> [Work instructions]:
Look at every line of the material and count the ones holding the word "thumbnail". The answer is the number only.

------

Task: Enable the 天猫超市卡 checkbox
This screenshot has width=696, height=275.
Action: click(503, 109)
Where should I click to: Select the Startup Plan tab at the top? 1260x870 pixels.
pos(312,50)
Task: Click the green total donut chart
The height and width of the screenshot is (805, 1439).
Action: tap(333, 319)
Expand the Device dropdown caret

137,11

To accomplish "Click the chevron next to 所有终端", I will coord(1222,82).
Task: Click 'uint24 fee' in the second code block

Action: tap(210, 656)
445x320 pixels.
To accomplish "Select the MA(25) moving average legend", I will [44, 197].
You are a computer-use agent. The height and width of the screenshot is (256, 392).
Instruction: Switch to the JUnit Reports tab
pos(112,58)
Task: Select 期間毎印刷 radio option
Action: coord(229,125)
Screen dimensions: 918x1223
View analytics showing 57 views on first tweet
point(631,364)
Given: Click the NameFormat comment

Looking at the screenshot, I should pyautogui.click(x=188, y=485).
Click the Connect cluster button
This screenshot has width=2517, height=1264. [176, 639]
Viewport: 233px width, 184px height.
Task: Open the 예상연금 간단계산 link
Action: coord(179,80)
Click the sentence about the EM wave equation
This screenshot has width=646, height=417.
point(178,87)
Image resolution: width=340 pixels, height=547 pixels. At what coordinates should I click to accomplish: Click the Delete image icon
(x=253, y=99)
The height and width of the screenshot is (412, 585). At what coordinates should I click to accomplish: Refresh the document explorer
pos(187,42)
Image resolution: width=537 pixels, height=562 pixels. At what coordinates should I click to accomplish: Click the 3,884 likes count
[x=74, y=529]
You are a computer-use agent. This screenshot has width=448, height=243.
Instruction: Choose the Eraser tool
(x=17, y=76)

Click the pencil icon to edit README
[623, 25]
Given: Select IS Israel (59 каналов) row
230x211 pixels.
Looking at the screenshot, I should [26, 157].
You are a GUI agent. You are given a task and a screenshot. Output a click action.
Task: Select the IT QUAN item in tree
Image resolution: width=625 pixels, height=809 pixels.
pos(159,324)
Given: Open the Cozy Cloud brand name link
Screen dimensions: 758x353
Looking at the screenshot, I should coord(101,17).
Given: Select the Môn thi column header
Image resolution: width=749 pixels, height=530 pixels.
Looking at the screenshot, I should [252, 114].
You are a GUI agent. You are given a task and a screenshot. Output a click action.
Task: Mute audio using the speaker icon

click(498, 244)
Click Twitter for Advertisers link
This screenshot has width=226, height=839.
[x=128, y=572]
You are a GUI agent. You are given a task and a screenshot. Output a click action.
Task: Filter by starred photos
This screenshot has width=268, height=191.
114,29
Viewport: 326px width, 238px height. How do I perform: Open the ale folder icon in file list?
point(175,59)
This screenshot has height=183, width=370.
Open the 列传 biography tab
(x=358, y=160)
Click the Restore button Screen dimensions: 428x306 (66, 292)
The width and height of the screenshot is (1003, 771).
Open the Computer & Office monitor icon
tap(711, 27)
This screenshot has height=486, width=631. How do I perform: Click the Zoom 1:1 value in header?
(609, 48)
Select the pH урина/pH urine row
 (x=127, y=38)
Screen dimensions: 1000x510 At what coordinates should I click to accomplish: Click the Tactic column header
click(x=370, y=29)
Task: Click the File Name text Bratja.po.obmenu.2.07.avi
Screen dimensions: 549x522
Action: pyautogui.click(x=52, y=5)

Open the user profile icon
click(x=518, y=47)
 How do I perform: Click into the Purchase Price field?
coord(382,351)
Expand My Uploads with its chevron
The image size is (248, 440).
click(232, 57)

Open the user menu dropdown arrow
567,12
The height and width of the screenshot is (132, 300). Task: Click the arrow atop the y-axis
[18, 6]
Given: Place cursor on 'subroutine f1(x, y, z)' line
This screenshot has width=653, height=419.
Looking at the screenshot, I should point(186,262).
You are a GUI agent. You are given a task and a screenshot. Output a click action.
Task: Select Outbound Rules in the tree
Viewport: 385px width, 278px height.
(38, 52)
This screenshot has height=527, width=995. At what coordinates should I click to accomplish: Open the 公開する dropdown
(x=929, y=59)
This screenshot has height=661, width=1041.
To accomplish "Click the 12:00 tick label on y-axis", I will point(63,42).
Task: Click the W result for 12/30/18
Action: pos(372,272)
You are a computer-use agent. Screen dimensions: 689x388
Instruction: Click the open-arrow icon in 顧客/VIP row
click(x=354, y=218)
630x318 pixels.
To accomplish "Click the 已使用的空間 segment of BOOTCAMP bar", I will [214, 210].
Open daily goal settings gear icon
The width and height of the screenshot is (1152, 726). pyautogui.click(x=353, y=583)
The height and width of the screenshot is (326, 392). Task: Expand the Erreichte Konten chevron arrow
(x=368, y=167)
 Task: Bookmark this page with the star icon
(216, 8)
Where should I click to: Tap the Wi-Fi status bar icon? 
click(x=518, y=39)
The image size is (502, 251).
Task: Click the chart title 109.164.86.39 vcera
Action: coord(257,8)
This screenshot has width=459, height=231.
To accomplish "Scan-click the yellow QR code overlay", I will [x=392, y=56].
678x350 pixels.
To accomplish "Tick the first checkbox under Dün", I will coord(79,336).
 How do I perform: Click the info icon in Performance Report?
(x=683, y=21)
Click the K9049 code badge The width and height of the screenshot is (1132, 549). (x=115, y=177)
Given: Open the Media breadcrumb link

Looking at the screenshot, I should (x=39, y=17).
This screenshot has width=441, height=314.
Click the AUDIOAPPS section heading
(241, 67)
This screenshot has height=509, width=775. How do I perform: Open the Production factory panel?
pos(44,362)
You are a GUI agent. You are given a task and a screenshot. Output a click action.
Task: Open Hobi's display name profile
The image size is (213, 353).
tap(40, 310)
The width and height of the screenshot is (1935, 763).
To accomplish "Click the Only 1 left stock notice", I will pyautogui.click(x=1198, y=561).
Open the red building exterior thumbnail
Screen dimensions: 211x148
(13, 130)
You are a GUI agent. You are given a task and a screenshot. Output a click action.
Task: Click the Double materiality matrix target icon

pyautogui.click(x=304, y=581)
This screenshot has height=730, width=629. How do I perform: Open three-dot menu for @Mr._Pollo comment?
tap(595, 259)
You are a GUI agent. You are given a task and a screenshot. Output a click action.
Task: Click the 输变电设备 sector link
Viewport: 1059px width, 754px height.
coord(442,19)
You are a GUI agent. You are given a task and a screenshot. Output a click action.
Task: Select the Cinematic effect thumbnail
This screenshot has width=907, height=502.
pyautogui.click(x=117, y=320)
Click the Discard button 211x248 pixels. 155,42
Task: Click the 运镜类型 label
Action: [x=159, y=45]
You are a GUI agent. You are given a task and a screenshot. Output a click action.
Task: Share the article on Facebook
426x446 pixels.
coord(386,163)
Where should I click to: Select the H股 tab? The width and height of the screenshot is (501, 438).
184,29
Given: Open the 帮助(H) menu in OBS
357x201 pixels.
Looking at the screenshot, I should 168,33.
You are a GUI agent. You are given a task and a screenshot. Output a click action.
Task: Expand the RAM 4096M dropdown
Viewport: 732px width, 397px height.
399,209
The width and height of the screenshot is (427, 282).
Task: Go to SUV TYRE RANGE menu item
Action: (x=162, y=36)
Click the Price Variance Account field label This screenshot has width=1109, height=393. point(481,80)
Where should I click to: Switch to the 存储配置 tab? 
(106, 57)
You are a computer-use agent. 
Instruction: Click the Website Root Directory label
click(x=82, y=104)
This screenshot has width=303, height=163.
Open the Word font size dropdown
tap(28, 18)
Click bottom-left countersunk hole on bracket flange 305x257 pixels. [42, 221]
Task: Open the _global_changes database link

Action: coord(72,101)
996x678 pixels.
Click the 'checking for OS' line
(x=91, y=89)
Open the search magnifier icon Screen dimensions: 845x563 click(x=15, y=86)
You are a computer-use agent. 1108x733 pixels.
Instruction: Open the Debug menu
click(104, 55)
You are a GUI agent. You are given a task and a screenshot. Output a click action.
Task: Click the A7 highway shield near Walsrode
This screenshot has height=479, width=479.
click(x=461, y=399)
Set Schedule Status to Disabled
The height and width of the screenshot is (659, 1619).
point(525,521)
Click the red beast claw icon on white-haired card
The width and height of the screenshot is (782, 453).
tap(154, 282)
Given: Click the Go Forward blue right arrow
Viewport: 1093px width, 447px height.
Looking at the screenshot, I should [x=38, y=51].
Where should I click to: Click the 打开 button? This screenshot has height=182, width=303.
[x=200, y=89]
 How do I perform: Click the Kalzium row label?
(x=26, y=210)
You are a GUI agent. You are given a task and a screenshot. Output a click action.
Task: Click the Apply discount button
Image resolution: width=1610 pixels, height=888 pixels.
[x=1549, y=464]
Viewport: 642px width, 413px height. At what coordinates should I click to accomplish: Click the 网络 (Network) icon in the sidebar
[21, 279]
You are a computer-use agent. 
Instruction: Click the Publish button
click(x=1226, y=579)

------

> [Task result]:
2